Many students enter classrooms every day bearing Adverse Childhood Experiences (ACEs) that affect their learning, their future health and their ability to succeed in the short and long term. Creating Compassionate Classrooms provides teachers with an understanding of how teachers can help students can overcome adverse childhood experiences (ACEs) by adopting compassionate methodologies in the classroom and learning community.
During the 2016-2017 school year, 104,088 students were reported homeless in New York City alone. While this is just one example of a traumatic event students may face throughout their school year, this is a substantial number of students for whom traditional discipline and management routines will fail. These students, along with others, require a school culture that is built upon compassion, while identifying and supporting their needs and build them a bridge to success.
Participants will learn:
The research and scientific rationale that supports the need for compassionate schooling.

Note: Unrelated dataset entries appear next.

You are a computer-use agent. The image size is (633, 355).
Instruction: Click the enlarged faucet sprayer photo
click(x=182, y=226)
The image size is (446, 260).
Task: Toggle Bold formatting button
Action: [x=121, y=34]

About Adverse Childhood Experiences (ACEs) and those students who are in a continual state of physical and emotional stress or have experienced a singular traumatic event.
The strategies and have the tools and resources to create a compassionate classroom.
The ability to collaborate with colleagues to a create school-wide culture of care.
Create learning conditions that alleviate the interference of traumatic experiences that have been or are beyond the teacher and student’s control.
Examine the Social Emotional Learning (SEL) standards that define student competencies needed to succeed.